**TASK DESCRIPTION:**
Return, verbatim and in full, the records that follow, but not their pictures.

★ ★ ★ ★

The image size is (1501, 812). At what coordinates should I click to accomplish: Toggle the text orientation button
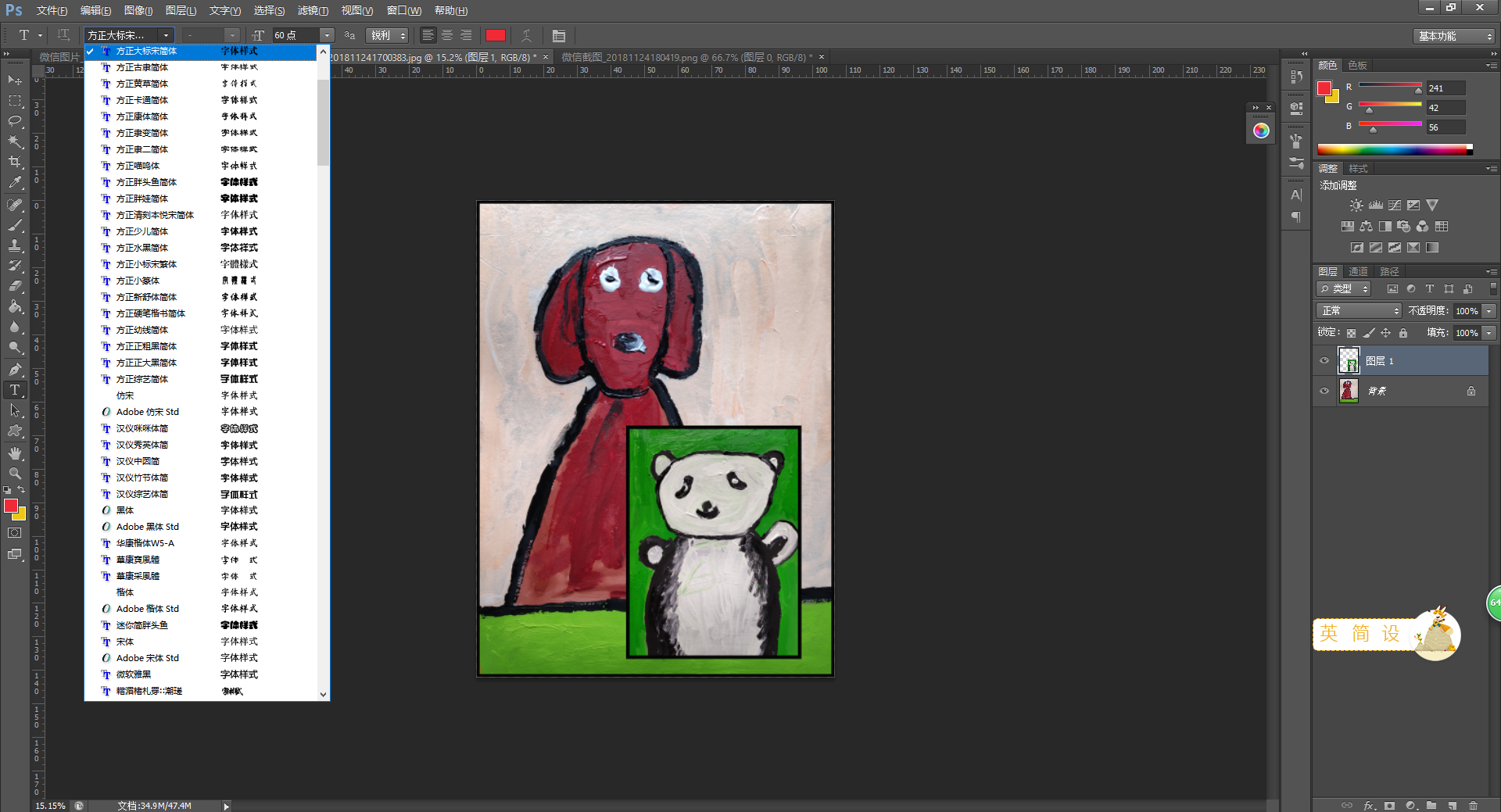(x=64, y=35)
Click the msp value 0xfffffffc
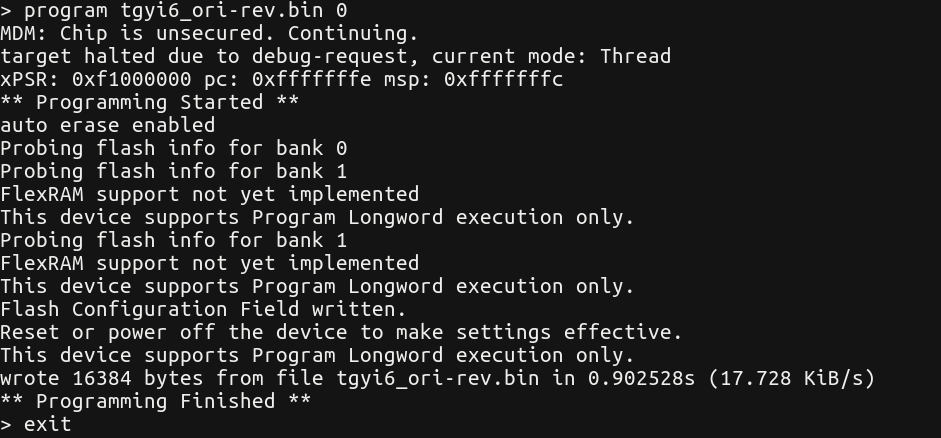Image resolution: width=941 pixels, height=438 pixels. pyautogui.click(x=504, y=79)
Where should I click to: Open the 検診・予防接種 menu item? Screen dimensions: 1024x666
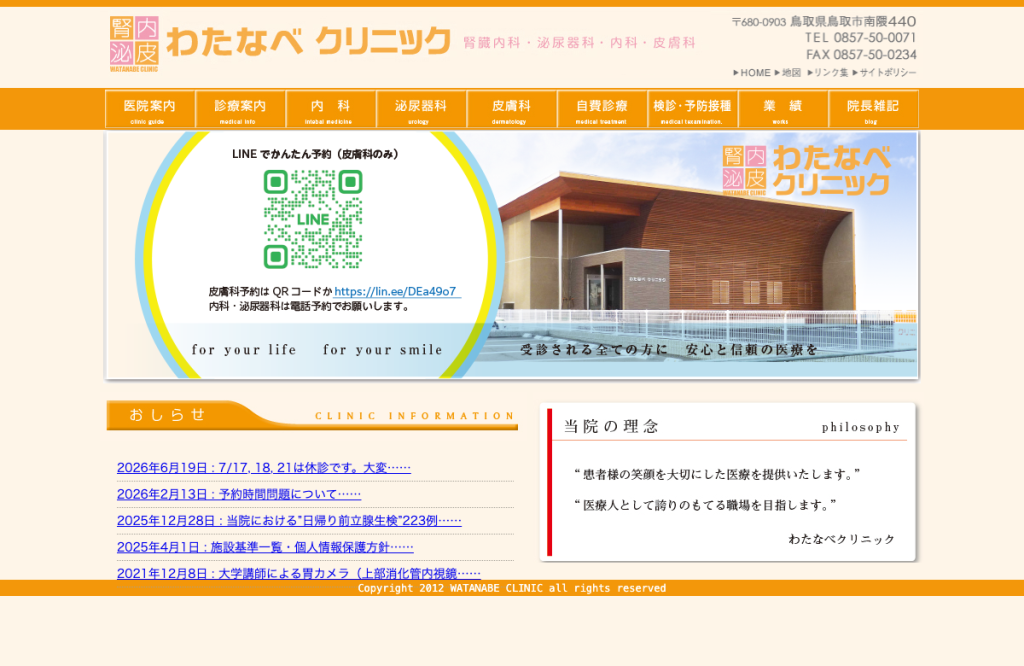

★ ★ ★ ★

**EXPECTED ANSWER:**
The image size is (1501, 812). At what coordinates should I click to accomplish: Toggle the text orientation button
(x=64, y=35)
Click the msp value 0xfffffffc
Image resolution: width=941 pixels, height=438 pixels. pyautogui.click(x=504, y=79)
Where should I click to: Open the 検診・予防接種 menu item? Screen dimensions: 1024x666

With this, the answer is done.